[Do this] Please copy the records from the line with "Click the Jamulus cloud logo icon" up to and including the line with "Action: click(375, 94)", leaving out the pictures.

— begin —

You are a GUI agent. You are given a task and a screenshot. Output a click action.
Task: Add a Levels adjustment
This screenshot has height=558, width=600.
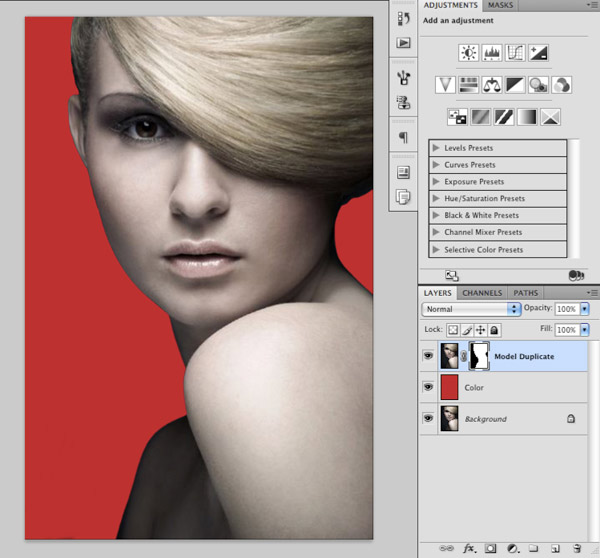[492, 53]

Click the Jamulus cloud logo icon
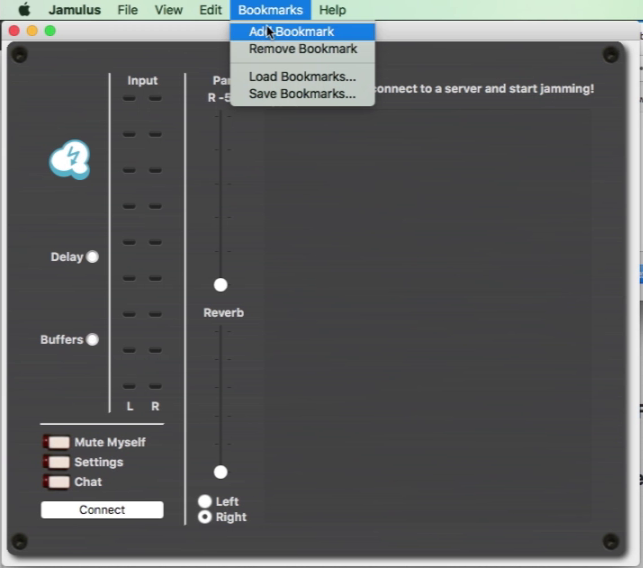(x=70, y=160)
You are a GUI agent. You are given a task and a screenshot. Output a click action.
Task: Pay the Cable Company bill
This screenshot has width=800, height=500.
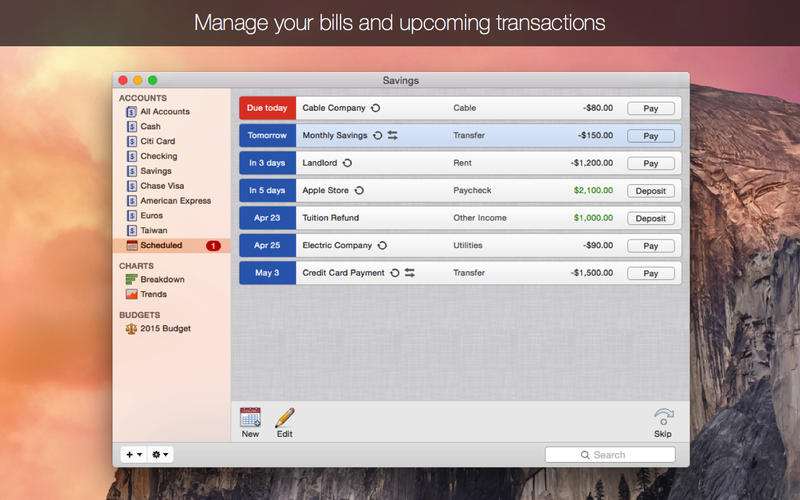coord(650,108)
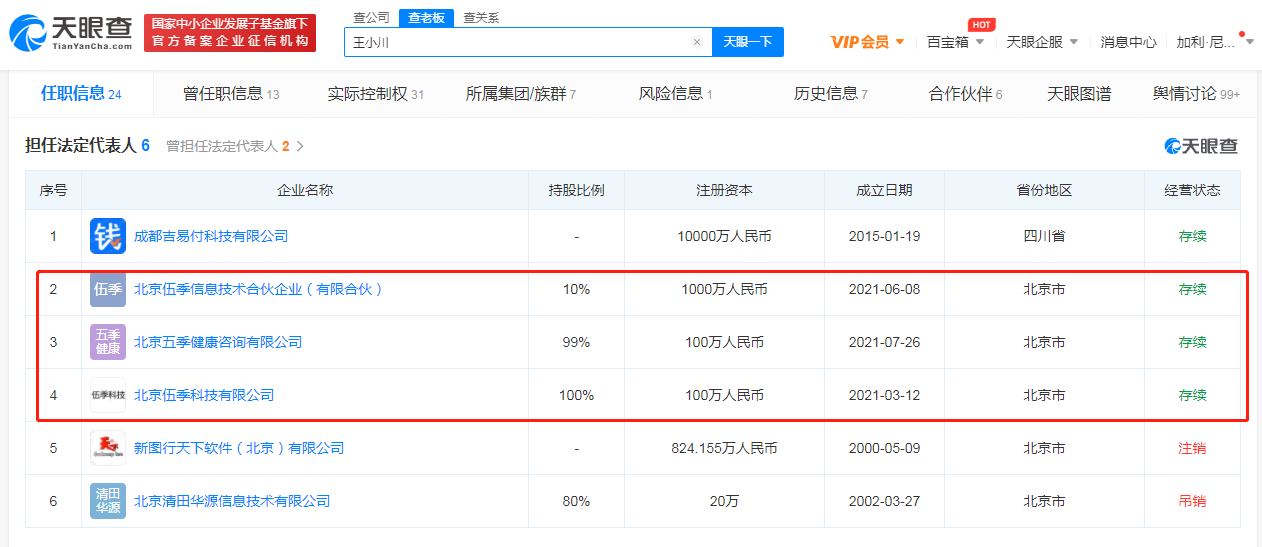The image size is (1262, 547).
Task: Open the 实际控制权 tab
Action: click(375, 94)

— end —
— begin —

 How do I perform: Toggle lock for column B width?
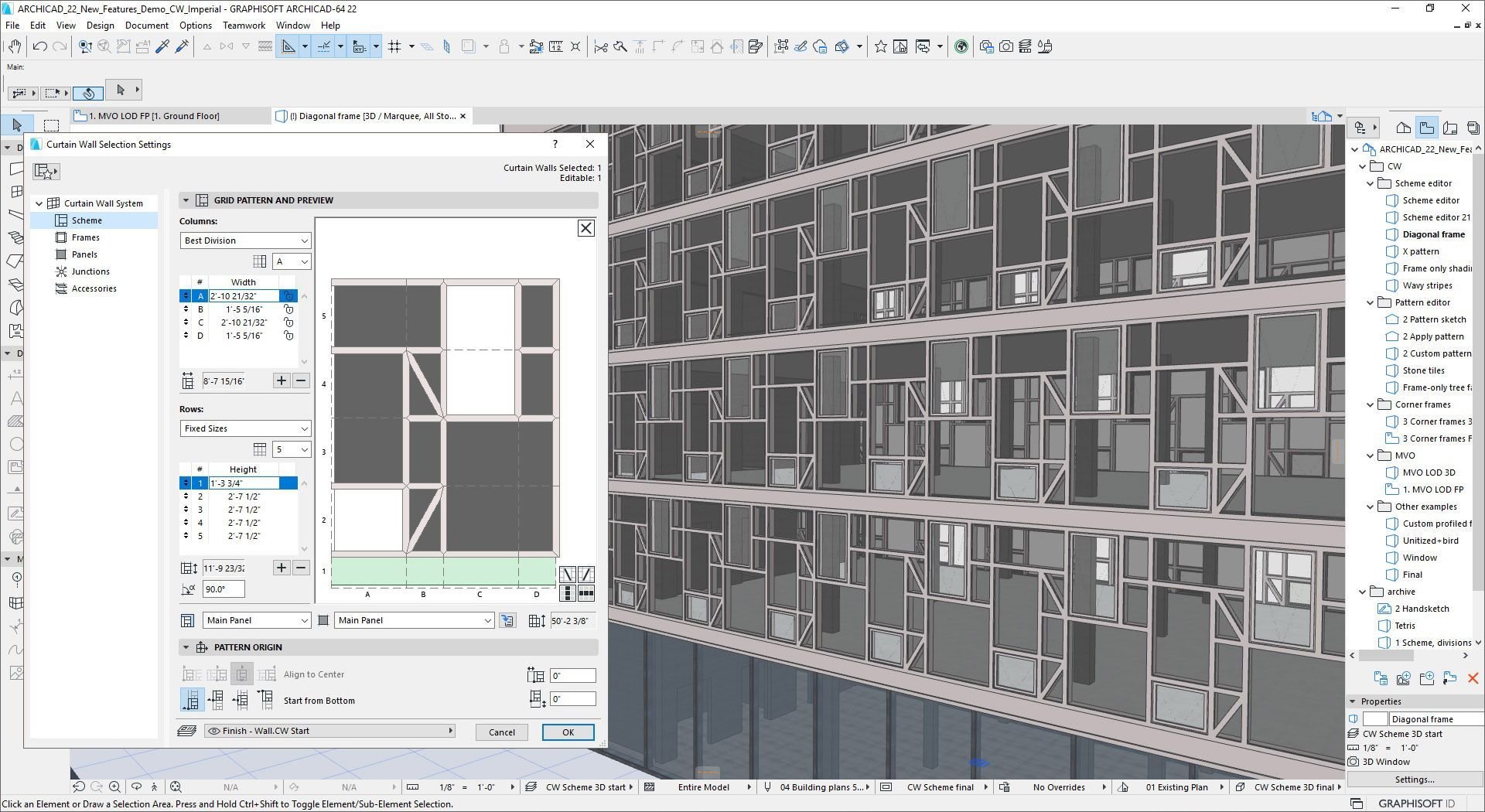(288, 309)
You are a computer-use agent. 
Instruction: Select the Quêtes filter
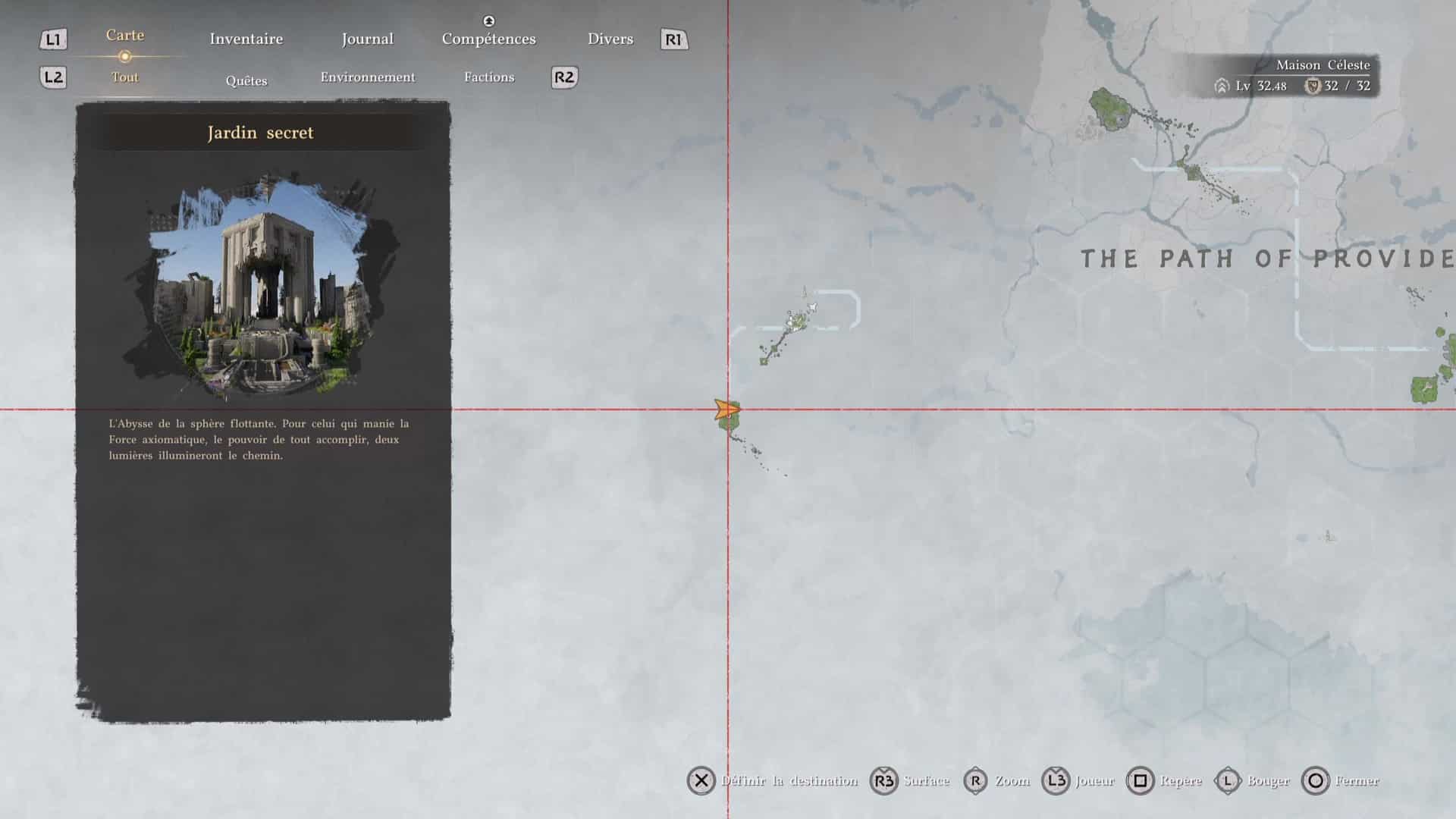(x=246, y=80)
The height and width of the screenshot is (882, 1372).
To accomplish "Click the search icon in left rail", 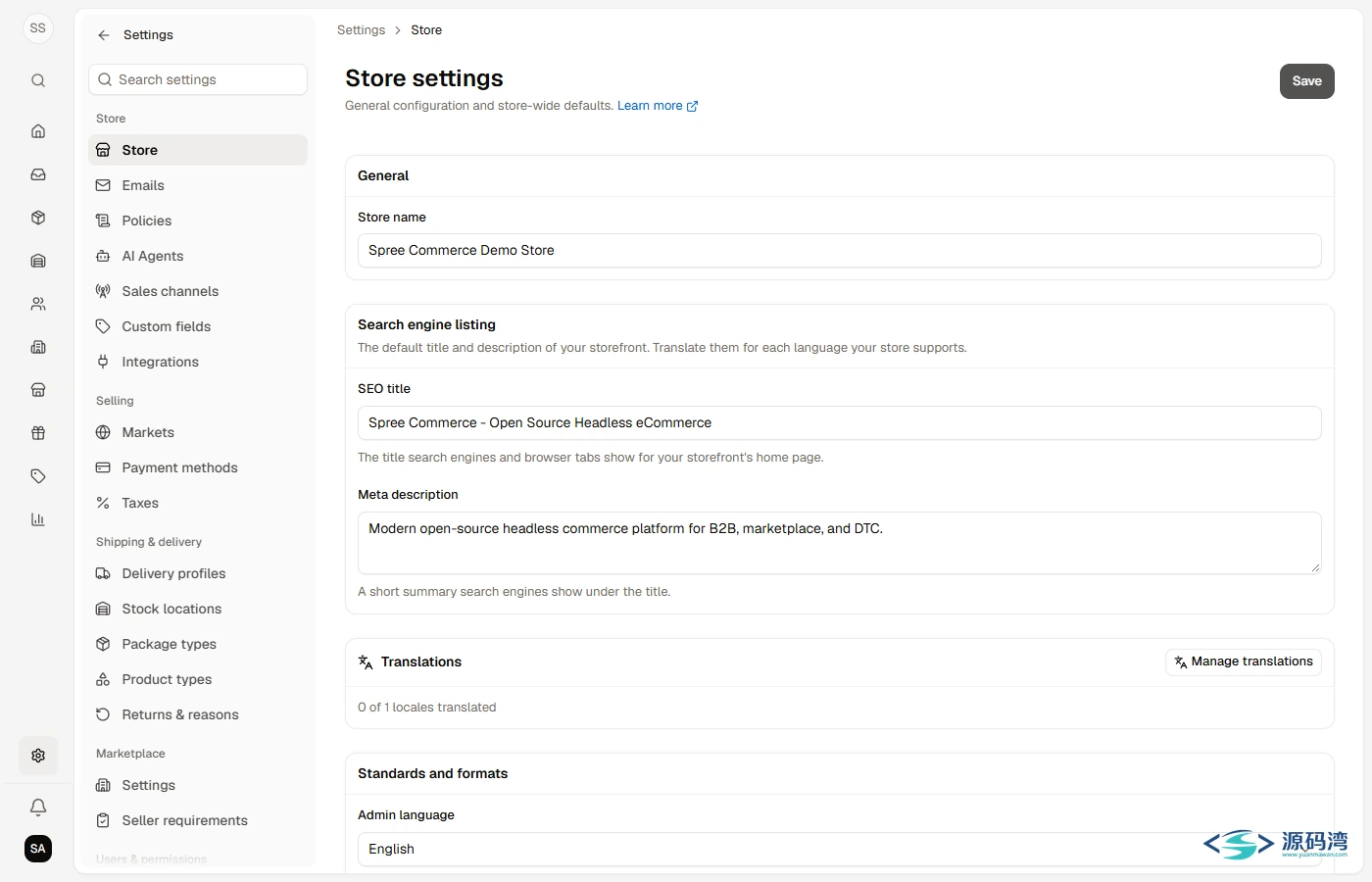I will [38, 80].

— end —

[Response]
Click the Jamulus cloud logo icon
(x=70, y=160)
You are a GUI agent. You are given a task and a screenshot. Output a click action.
Task: Pay the Cable Company bill
This screenshot has width=800, height=500.
coord(650,108)
The image size is (1262, 547).
Task: Open the 实际控制权 tab
Action: click(375, 94)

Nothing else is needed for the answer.